ICYMI, Life Isn't a Die Hard Movie

If you had no knowledge of U.S. political debates and were judging the strength of interest groups off of their congressional testimony—admittedly, an odd approach—you’d think the gun lobby was weak and ineffectual. During this afternoon’s Senate hearing on gun control, gun advocates pushed a series of increasingly ridiculous rationales for opposing new gun laws.

The National Rifle Association’s Wayne LaPierre began with the reasonable—if erroneous—assertion that background checks make no difference in keeping illegal guns off the streets, but then turned up the heat by claiming that new gun-control laws are futile because “homicidal maniacs” won’t follow them. Next, he pushed to scrap privacy laws and make the records of the mentally ill public and searchable. In other words, we should defend the Constitution by stigmatizing vulnerable people.

This was followed by a performance from Senator Lindsay Graham of South Carolina, who argued against gun control by warning of a postapocalyptic future where homeowners might have to ward off “marauding gangs” following a natural disaster, and stirring rhetoric from Gayle Trotter of the conservative Independent Woman’s forum, who claimed that guns would make women safer: “Using a firearm with a magazine holding more than ten rounds of ammunition, a woman would have a fighting chance even against multiple attackers.”

If life were a Die Hard movie, then yes, this would be an effective way of holding off attackers. In the real world, guns are more likely to kill women than protect them.

Gun advocates are ridiculous, but—unfortunately—none of this has any effect on their political influence. Most Republican lawmakers are still unwilling to cross the NRA, and odds are good the administration will not secure support for new gun-control policies. With any luck, however, the gun lobby’s shenanigans will lead some politicians to take it a little less seriously, and in the future, lower the barriers to taking action.

 

So They Say

"Violence is a big problem. Too many children are dying. Too many children."

Gabrielle Giffords, at a Senate Judiciary Committee hearing on gun violence

 

Daily Meme: Special Election Teams

  • John Kerry was confirmed as our new secretary of state yesterday. The vote was alandslide, 94-3, the only opposing votes being from Senators John Cornyn and Ted Cruz of Texas and Senator James Inhofe of Oklahoma, all Republicans.
  • Today, Kerry delivered his final Senate speech: "Eight years ago I admit that I had a very different plan, slightly different anyway, to leave the Senate, but 61 million Americans voted that they wanted me to stay here with you. And so staying here I learned about humility, and I learned that sometimes the greatest lesson in life comes not from victory but from dusting yourself off after a defeat and starting over when you get knocked down."

**MATERIAL SHOWN:**
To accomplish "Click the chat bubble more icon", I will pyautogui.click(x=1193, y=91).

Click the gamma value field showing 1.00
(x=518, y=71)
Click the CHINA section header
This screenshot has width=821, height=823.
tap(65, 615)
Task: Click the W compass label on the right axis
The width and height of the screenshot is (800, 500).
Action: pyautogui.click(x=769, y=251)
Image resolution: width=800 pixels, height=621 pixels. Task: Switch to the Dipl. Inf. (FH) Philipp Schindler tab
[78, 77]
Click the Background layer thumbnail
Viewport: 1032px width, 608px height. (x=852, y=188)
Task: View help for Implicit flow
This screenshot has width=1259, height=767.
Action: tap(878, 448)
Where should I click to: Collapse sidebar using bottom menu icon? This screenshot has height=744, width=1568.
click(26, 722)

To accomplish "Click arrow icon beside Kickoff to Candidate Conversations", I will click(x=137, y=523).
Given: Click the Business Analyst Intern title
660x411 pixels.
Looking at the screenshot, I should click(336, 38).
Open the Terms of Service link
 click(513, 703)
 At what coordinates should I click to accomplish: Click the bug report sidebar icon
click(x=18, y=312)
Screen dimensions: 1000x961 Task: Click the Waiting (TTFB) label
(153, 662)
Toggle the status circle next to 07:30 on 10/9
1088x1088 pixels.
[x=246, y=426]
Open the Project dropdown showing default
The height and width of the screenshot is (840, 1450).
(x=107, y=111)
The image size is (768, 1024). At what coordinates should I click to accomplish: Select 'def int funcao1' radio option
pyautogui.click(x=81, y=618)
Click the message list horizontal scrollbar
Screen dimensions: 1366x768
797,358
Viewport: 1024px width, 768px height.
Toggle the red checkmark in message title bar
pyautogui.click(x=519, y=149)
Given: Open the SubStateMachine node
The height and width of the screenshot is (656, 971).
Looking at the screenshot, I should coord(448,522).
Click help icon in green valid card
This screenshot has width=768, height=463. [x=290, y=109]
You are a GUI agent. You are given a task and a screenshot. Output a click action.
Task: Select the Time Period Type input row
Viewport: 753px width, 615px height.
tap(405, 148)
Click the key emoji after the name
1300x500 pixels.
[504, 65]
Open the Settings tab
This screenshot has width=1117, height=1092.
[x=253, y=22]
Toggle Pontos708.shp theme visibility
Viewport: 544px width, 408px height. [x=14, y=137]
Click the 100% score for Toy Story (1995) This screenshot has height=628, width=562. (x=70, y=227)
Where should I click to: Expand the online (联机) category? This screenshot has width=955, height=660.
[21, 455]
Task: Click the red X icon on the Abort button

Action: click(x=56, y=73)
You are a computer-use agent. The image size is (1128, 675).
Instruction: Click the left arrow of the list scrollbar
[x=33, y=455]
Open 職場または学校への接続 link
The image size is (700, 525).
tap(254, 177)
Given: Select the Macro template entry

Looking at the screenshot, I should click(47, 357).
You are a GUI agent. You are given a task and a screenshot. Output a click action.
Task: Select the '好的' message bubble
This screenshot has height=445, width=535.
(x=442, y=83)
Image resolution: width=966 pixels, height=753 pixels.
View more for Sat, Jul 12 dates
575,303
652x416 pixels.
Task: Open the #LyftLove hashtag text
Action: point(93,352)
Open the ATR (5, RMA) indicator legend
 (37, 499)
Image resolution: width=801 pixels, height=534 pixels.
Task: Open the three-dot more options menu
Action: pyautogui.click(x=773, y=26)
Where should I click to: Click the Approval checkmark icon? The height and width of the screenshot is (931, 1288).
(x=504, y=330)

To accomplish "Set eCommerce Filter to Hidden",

**WHAT TO DO:** Extend the political news roundup on the Senate gun-control hearing with the next part, starting after its last sentence. The records come from a separate source and have no connection to the text.

**RESPONSE TO THE TASK:**
  • So Kerry is gone from the Senate, and on to greener pastures, but what about his seat? Today, Governor Deval Patrick of Massachusetts announced that he had chosen Mo Cowen, his former chief of staff, to temporarily fill the position until the special election.
  • The to-be-appointed senator is also a former ... Mitt Romney donor?
  • But don't worry, Lieutenant Governor Tim Murrary says, "'He’s cool' ... George Clooney and James Bond 'have nothing on Mo Cowan.'"
  • What about the Senate race? Scott Brown is "leaning strongly" toward fighting to reclaim a seat.
  • And at least for right now, a Markey/Brown standoff looks like a toss-up
  • Which means we can probably look forward to many more mentions and sightings of Scott Brown's beloved truck in the next few years.

What We're Writing

  • Jamelle Bouie points out that there is no right to vote stated in the Constitution and that we, you know, maybe oughtta write one in there.
  • Patrick Caldwell looks at Minnesota's successful fight against voter-ID laws.

 

What We're Reading

  • What could have been more-or-less straightforward civilian-terrorism trials have become an ad-lib theater of the absurd at Guantánamo. As long as the world isn't watching...
  • Defense contractors are crying depleted-uranium tears as we edge closer to the sequester in March. If we let it go through, Eisenhower might stop jitterbugging in his grave.
  • In a follow-up to budget cuts, the Pentagon is developing puppy brain scans. To find the warlike ones. For our much publicized dog army. Not The Onion.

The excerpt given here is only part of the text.